Tuesday, June 24, 2014

Don's Tuesday Column


THE WAY I SEE IT   by Don Polson  Red Bluff Daily News   6/24/2014

A decade on, Iraq returns to this local conservative’s column


Chief Probation Officer Dave Muench will share his thoughts with the Tea Party Patriots tonight at 6 PM at the Westside Grange. Several other topics are on tap, including a video series on Agenda 21. Hardly a conspiracy theory, this United Nations-driven program’s goal is the ordering of land use and resource allocation in America to conform to global warming alarmist demands. In its design, humans should occupy less land in higher densities, while ever-greater expanses of earth’s surface should return to human- and resource-extraction-free conditions. That’s sustainability: you live in less, on less, use less and it will all cost you more.

It’s ironic that, in the 10th year of writing this weekly, local, conservative-oriented column, the Iraq War is once again prominent and controversial. Many columns pushed back and refuted the incessant lies and propaganda from the anti-war left that proliferated in public debate on this page. As is often said, “a lie can circle the world before the truth can put on slippers,” the simplified (and deceptively simple-minded) “Bush lied, soldiers died” mantra fueled waves of hysterical anti-Bush/Iraq war zealots uninterested in a calm examination of counter-narratives.

Among factually true narratives: 1) Due to public support for the war, Democrats demanded votes so they could be on record supporting the 22 articles of indictment against Saddam Hussein justifying the “Authorization for Use of Force” in Iraq; 2) Those same Democrats, including Hillary Clinton (who cited President Bill Clinton’s intel), touted and professed their convictions over Saddam’s use and expected stockpiles of WMDs—recent news items reported that current ISIS militants took over an Iraqi WMD-stockpile facility, others deduced that chemical weapons used in Syria could only have come from Saddam—but, never mind;

3) Numerous commissions in America and Britain found no misrepresentation by their leaders of the intelligence used to make WMD-related pronouncements; 4) UN weapons inspectors concluded that Saddam Hussein retained and maintained the programs and capabilities to restart chemical, biological and even nuclear weapons once, as expected, sanctions were lifted on his regime; 5) As long as they respected, and gave obedience to, Saddam’s authority, terrorists were allowed to have training camps in Iraq—as long as Saddam could retain “plausible deniability” of encouraging them;

6) President Bush, faced with a military path to defeat in 2006, made the case for, overrode predictions of failure over, and—in one of the gutsiest military calls by a modern president—ordered the surge of troops and an expansion of strategy to deliver a crushing defeat of both Shiite militias and Sunni/al Qaeda terrorists. That prepared the way for elections that established the only Middle Eastern county (besides Israel) to have representative self-governance, accomplished only through “boots on the ground” and sacrifices by our military.

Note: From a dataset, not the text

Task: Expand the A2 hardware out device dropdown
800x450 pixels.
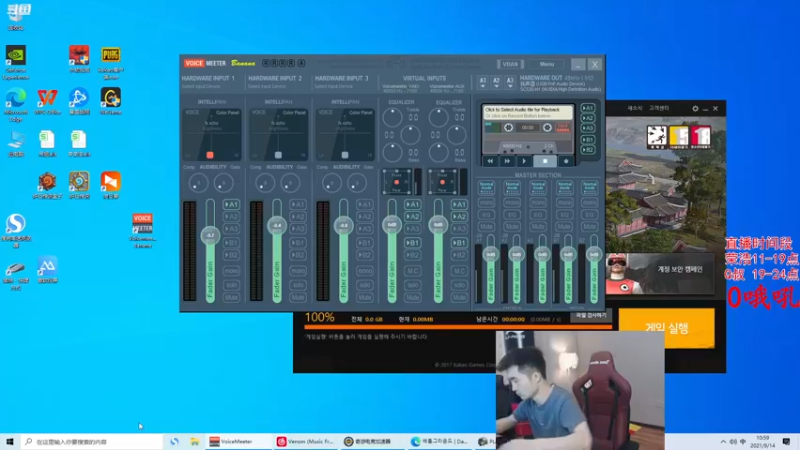Action: 496,83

Wars have always been such. Massive destruction and loss of life necessarily accompanied the defeat of the South in the Civil War; likewise, World War II and Hitler’s Nazi-led Germany. Union troops occupied the South; tens of thousands of American troops remained in Germany to secure the gains and keep the people in a state of passive compliance. Likewise, Japan.

Presidents Truman and Eisenhower only secured a free, economically vibrant and safe South Korea with massive sacrifices and gutsy military calls. Such South Korean gains were also secured for that nation’s posterity by tens of thousands of our soldiers at the border with North Korea. Our military is an ever-present threat of America’s might coming down on the “Nork’s” pot-bellied dictators like the proverbial “ton of bricks” from Hades—if they try to impose starvation, impoverishment and brutal dictatorship on South Korea.

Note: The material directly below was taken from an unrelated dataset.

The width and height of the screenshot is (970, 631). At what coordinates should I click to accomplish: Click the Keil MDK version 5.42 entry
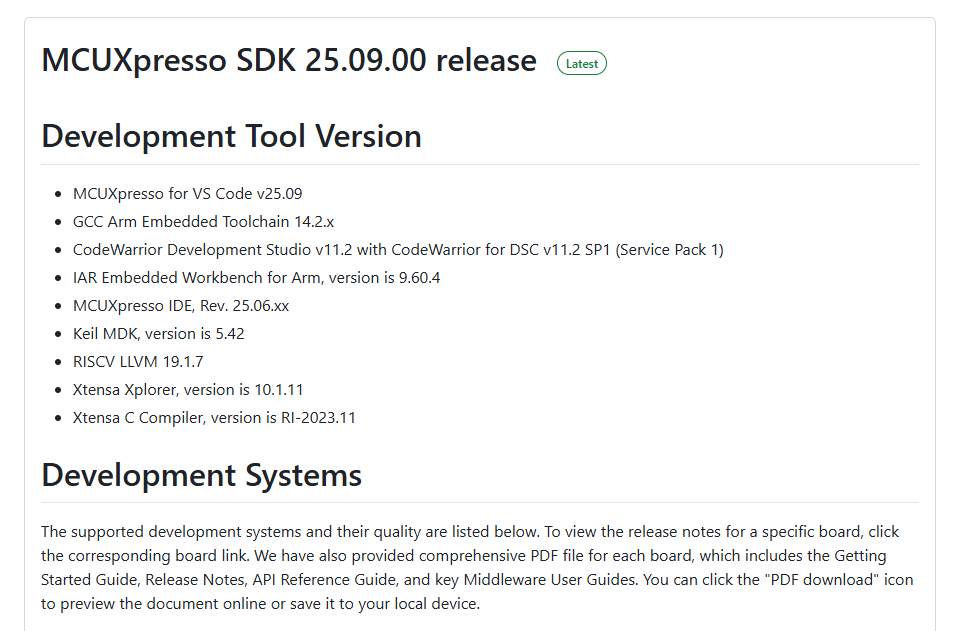tap(158, 333)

Bush’s Iraq: During the surge, America’s military, together with the “Great Awakening” among regular Sunnis, defeated Sunni terrorists; Marginalized Shiite militias posed diminishing threats to Iraq’s government; The parties and religious sects of Iraq regarded America’s military as fair arbiters of central governmental power; Our troops at combat outposts reported that the percent of missions encountering “hostile contact” declined from about 20-30 percent to about one percent.

That sounds like an expensive but successful conclusion of major hostilities under President Bush, which required only a residual force of some tens of thousands of soldiers and Marines, under diminishing physical threat, to sustain. I’ve read that Bush intended such a presence but wanted to leave maximum flexibility for his successor, Barack Obama, who chose the “bug out” approach, defying all of the lessons of past conflicts (America lost thousands of troops in the Philippines a century ago but stayed there to secure our hard-fought gains). Obama truly is losing what Bush and our brave, heroic military won.

By the way, America’s role in Vietnam could have ended successfully if 1) counterinsurgency efforts had been maintained, 2) if bombing of North Vietnam had continued until they pleaded for surrender, or 3) if Congressional Democrats had honored commitments to provide support and material to the elected government of South Vietnam against the North. Democrats and their news media sycophants simply do not want, for ideological reasons the way I see it, America and our military held up as models of success and strength in the world.